La religión, como tema polémico donde los haya, lo tiene para largo. A Dios rogando y con el mazo dando, que dicen.

Imaginen la situación. Día lluvioso, de verano sofocante, domingo por la tarde tirando a noche, para ser exactos, y todo cerrado. Sólo una iglesia abierta. Entramos un par de amigos y yo para refugiarnos y guardamos el ritual y respetuoso silencio. Capuchas fuera, quien las lleve, y a entretenerse mirando santos. Entonces se oye un golpe. Alguien grita. Mi amigo, como no, que se ha dado con el pie en un banco (huelga decir que va en chanclas y tiene un uñero que ya dura demasiado). Así que, como es normal en estos casos, se caga en Dios y en la madre que lo parió. Con la mala leche de que el párroco de turno andaba por allí vaya usted a saber haciendo qué.

Total, que sin mucho más que decir, estamos de nuevo bajo la lluvia.

Y la anécdota me ha venido hoy a la cabeza después de ver en la tele que, hace unos días, salía en el periódico una esquela a todos los niños abortados durante el 2013 promulgado por la asociación arriba mentada. Aparte de lo que pueda pensar cada uno del tema, en el momento en el que alguien le dice a otro alguien qué hacer con su vida (no miro a nadie), ese alguien puede ir a tocarse los santos cojones él solito, que por algo Dios le dio un par de manitas.
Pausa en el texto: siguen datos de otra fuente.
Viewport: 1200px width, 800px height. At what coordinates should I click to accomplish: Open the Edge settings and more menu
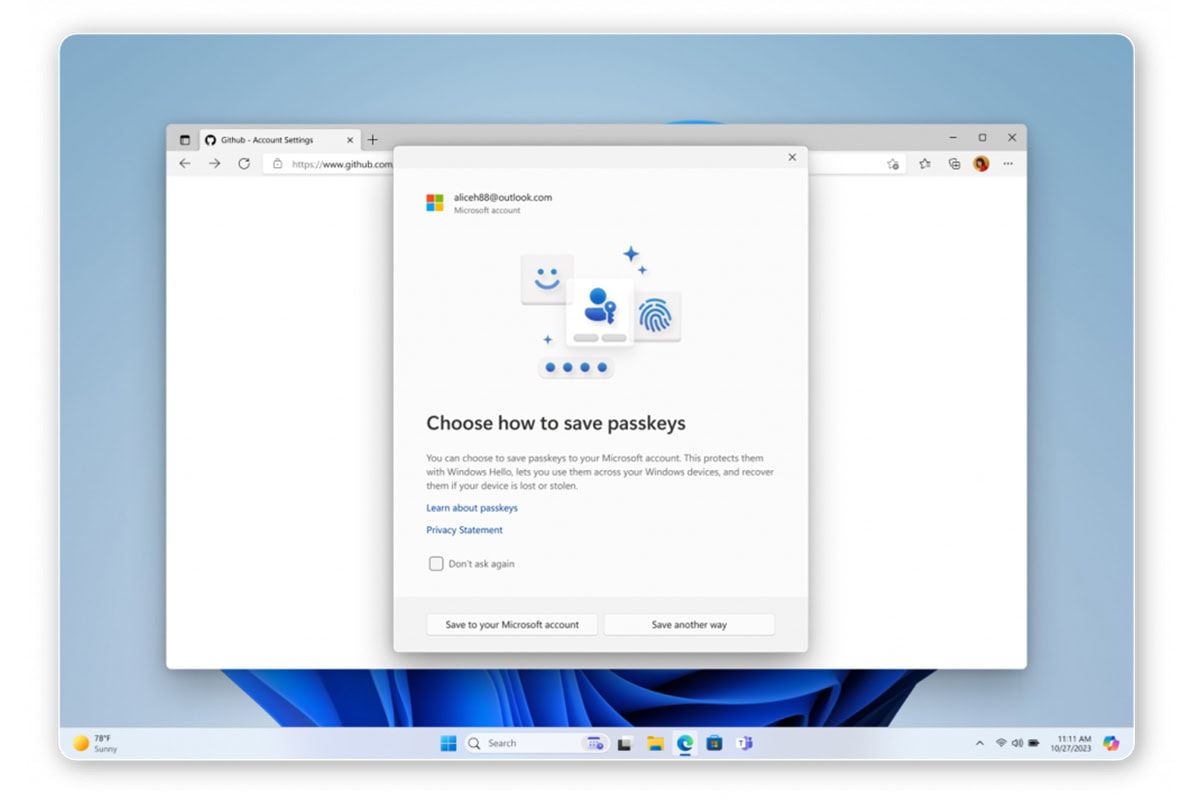coord(1008,164)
Citando a Italo Calvino en un artículo en el que se hablaba precisamente de eso, “No entiendo cómo puedes asociar la idea del aborto con el concepto de hedonismo o de la buena vida. El aborto es un hecho espeluznante”.
http://www.mamanatural.com.mx/2013/06/italo-calvino-su-lucida-y-sorprendente-opinion-sobre-el-aborto/

Para hacer algo así, en mi opinión, se necesita responsabilidad moral y entereza. El saber que al ser humano que podría ser no le puedes ofrecer una vida digna, y que no se está en las condiciones mentales y económicas para educar y formar a una persona, es muy duro.

Así que, y citando esta vez a la Biblia, “¿Y por qué miras la paja que está en el ojo de tu hermano, y no echas de ver la viga que está en tu propio ojo?”